start Raw data
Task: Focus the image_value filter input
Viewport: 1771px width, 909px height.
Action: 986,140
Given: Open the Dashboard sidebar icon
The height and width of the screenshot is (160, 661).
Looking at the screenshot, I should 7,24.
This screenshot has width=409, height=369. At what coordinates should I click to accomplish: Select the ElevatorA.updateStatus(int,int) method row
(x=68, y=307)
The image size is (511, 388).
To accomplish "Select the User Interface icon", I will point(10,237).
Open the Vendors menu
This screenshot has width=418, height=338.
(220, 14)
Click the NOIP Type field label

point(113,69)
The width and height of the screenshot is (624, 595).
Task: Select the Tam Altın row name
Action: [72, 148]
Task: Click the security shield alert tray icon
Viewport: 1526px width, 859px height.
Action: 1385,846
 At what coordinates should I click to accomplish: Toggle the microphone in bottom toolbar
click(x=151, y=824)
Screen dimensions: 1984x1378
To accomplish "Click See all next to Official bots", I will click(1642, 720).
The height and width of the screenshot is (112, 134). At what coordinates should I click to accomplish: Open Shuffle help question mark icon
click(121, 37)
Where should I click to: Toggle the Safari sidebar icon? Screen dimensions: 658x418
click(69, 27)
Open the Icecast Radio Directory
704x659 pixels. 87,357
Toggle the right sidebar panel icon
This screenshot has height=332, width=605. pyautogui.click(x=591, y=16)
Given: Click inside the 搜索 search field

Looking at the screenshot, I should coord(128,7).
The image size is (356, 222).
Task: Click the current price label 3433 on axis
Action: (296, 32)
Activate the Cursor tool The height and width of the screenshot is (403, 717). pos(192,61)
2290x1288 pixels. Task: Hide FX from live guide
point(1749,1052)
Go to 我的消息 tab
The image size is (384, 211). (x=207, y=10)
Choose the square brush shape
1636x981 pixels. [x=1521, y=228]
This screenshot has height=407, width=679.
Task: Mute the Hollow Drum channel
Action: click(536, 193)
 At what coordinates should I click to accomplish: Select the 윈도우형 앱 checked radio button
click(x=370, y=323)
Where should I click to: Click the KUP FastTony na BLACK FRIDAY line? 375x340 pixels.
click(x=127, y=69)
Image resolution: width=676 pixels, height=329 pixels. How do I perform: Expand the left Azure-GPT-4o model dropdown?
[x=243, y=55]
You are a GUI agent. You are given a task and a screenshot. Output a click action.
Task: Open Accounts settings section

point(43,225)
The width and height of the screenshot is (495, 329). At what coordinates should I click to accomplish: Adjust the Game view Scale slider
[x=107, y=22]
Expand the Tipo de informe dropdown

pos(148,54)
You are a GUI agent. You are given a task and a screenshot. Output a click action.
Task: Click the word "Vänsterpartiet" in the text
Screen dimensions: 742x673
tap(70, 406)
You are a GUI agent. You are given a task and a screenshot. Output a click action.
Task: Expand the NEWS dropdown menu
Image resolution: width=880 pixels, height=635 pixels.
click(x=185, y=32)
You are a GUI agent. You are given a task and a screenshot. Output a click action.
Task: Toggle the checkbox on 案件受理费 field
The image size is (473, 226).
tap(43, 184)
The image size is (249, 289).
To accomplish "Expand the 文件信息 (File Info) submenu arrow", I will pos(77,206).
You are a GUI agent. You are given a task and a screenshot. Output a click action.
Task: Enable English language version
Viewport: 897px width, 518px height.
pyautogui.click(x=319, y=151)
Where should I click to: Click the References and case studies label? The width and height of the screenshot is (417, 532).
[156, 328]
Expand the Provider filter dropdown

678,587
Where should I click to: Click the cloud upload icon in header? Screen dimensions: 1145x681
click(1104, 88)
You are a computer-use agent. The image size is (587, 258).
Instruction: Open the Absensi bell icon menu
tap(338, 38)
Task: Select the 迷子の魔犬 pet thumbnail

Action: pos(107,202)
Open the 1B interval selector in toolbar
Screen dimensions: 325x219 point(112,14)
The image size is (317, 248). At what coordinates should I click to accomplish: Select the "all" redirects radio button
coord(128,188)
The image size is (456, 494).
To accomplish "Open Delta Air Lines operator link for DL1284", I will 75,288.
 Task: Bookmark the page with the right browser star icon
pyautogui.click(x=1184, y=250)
end Raw data
What the exercise asks.
Repeat the part of the records that opens with the line containing "Given: Click inside the 搜索 search field" and closes with the line containing "The image size is (384, 211). (x=207, y=10)", copying each line as it appears.

Task solution.
Given: Click inside the 搜索 search field

Looking at the screenshot, I should coord(128,7).
The image size is (356, 222).
Task: Click the current price label 3433 on axis
Action: (296, 32)
Activate the Cursor tool The height and width of the screenshot is (403, 717). pos(192,61)
2290x1288 pixels. Task: Hide FX from live guide
point(1749,1052)
Go to 我的消息 tab
The image size is (384, 211). (x=207, y=10)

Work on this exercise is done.